----- DATA IN THIS EXERCISE -----

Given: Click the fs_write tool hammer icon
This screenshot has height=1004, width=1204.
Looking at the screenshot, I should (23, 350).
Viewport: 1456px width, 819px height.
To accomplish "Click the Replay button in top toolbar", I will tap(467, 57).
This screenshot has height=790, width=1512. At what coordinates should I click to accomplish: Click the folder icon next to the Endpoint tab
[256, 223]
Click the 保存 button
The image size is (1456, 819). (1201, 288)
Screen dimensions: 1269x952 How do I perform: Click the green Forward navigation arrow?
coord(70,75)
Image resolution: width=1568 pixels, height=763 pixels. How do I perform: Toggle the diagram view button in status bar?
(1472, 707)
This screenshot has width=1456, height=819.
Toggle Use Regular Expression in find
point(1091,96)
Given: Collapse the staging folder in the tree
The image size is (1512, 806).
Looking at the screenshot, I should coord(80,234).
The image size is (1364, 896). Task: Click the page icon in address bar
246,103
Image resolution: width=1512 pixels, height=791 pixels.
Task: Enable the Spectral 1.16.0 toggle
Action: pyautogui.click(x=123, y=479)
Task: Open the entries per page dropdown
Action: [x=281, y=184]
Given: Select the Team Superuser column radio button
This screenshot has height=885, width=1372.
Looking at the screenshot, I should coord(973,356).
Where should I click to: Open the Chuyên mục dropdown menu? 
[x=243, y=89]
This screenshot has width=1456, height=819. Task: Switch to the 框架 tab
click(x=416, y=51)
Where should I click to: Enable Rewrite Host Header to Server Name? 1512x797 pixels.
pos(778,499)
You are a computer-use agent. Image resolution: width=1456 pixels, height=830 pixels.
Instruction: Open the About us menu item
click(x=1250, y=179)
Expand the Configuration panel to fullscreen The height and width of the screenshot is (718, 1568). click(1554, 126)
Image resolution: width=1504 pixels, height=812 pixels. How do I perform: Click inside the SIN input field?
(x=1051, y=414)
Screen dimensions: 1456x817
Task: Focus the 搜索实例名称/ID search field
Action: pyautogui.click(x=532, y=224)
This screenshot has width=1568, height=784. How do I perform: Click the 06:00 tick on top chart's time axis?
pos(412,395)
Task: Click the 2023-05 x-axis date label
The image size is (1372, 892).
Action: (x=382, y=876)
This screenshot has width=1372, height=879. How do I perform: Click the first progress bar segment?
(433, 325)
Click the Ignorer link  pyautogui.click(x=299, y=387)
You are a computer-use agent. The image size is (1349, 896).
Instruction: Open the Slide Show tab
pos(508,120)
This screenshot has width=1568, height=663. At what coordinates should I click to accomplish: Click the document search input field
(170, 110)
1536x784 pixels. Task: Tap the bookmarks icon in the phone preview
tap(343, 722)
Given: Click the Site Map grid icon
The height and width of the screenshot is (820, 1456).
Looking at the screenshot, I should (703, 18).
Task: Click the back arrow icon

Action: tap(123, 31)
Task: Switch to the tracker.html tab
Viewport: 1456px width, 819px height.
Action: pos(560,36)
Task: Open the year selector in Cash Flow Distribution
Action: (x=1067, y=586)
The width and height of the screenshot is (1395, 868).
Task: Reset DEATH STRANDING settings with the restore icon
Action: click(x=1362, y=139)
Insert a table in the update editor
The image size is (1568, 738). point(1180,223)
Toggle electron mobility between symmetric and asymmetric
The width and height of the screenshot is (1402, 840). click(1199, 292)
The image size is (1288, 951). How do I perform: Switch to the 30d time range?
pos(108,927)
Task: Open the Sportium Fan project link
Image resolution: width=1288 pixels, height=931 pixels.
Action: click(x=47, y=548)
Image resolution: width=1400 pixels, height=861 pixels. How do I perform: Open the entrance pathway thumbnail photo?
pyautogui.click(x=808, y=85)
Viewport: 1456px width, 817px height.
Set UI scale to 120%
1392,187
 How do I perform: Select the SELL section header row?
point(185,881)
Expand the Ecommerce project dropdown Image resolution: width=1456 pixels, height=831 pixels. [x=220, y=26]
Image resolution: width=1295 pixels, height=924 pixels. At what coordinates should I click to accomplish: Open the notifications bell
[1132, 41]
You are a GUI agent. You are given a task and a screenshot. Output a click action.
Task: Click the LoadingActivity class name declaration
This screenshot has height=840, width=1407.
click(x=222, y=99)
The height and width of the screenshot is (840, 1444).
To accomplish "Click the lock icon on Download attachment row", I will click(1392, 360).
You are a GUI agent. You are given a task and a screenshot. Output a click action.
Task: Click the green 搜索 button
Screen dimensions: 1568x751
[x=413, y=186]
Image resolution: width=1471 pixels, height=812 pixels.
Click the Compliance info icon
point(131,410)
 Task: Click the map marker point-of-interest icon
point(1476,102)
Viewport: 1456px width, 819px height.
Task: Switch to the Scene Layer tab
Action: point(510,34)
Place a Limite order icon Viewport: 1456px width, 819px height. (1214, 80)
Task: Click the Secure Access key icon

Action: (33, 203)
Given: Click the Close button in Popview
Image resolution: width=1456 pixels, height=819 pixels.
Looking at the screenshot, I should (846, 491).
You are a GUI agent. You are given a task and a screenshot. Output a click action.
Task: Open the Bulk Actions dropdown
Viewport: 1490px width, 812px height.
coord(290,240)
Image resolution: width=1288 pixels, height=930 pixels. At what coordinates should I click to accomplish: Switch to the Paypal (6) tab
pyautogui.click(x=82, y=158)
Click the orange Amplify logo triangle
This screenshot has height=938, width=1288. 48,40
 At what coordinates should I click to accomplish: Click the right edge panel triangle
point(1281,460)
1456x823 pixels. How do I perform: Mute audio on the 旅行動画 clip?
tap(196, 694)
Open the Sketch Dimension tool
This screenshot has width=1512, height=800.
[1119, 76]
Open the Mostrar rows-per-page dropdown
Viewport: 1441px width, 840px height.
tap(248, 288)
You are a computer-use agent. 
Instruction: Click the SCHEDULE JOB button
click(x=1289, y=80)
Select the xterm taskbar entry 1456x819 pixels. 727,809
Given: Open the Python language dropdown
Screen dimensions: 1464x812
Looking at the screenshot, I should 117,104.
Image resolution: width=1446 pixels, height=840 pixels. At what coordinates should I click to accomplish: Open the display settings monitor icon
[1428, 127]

-----

* [WORK REQUEST]
Count up the lines above that include the string "link" and report nothing but that number.

* [WRITTEN SOLUTION]
2